Symptomatic thoracic disc herniations account for less than 1% of patients requiring disc surgery . The most common locations of thoracic herniations are central or centrolateral, with a minority of herniations in the truly lateral position [3, 20]. The calcification rate has been reported to be 30–70% in patients with thoracic disc herniations. The treatment of thoracic disc via a posterior laminectomy has been associated with poor results; most surgeons have abandoned the laminectomy procedure over the past few decades. Some surgeons advocated simple decompression without disc removal to avoid the spinal cord manipulation required to reach a ventrally located disc herniation. In an attempt to extend the surgical exposure to a ventral view of the spinal cord, the surgical approach has changed from the standard laminectomy to a variety of dorsolateral and ventral approaches [2, 7, 12, 14, 15, 17, 18, 20]. However, (many of these approaches) the lateral extracavitary and transthoracic approach require extensive destruction of normal structures. Although the thoracoscopic approach provides direct ventral access with less morbidity, it requires entry into the chest and is technically demanding with a steep learning curve.
By contrast, the other extreme was to attempt disc removal via a dural opening after laminectomy . We adopted a transdural approach for the treatment of paracentral thoracic disc herniations to reduce the risk of spinal cord injury. Three cases that illustrate this procedure are reported here with the preoperative findings, radiological findings and surgical techniques used.
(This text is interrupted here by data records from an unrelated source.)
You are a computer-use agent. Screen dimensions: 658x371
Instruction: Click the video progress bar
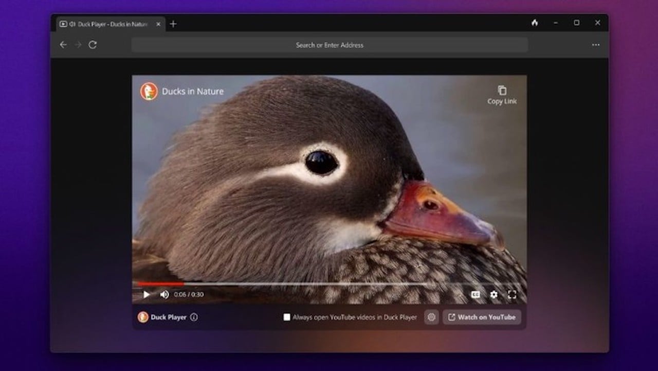[329, 284]
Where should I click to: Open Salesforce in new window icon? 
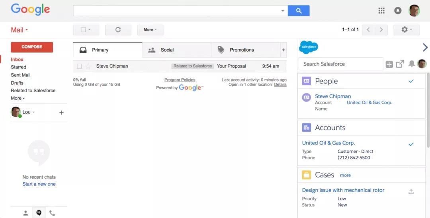tap(400, 64)
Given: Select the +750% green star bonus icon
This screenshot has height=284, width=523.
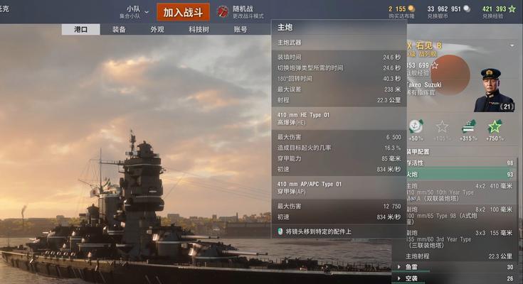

With the patient prone, the conventional posterior approach was performed. After (the clean) exposure of bilateral posterior elements, a total laminectomy was performed with the preservation of bilateral facet joints. With the aid of a microscope, the dura was opened with a longitudinal paramedian incision. The incised dura mater was tacked to the muscle margins over the bone edges. The arachnoid membrane was punctured and cerebrospinal fluid (CSF) was drained for the creation of more operative space. After transection of the dentate ligament, the spinal cord was gently retracted away from the surgical site. Great care was taken to avoid harm to the spinal cord while the spinal cord was retracted. A thin suction cannula, at low power, was applied to prevent mechanical injury of the spinal cord.
Between the rootlets above and below, bulging of the ventral dura came into view. A blunt hook was used to palpate the ventral dura over the disc space. A small vertical dural incision was made over the ventral dura in the paramedian location. The disc fragments were removed using a micropunch and milked through the dural hole with a hook (Fig. 1). No efforts were made to explore the disc space. After successful decompression, the dorsal dura was closed watertight, and fibrin glue was applied over the suture. However, the ventral dura was not repaired, because of the tight adhesion of ventral dura to the posterior longitudinal ligament and annulus fibrosus. The anatomical layers of the wound were closed. All patients were mobilized on the third day after the surgery.
A 59-year-old man presented with a year history of interscapular axial pain. The symptom worsened progressively and he developed numbness and tingling sensation involving left leg for a month. He was diagnosed as having a left paracentral soft-disc protrusion with upward migration at T2–3 on magnetic resonance (MR) images of the thoracic spine (Fig. 2a, b), and conservative treatment was recommended. When his symptoms became disabling, he was referred to us for a second opinion. Neurological examination revealed hypoesthesia below the L1 sensory dermatome without motor weakness. After laminectomy at T2–3, the free disc fragments were removed with transdural approach. The postoperative course was uneventful with immediate improvement of the sensory numbness. The postoperative MR images demonstrated complete decompression of the ventral spinal cord (Fig. 2c). The patient remains asymptomatic after 18 months follow-up.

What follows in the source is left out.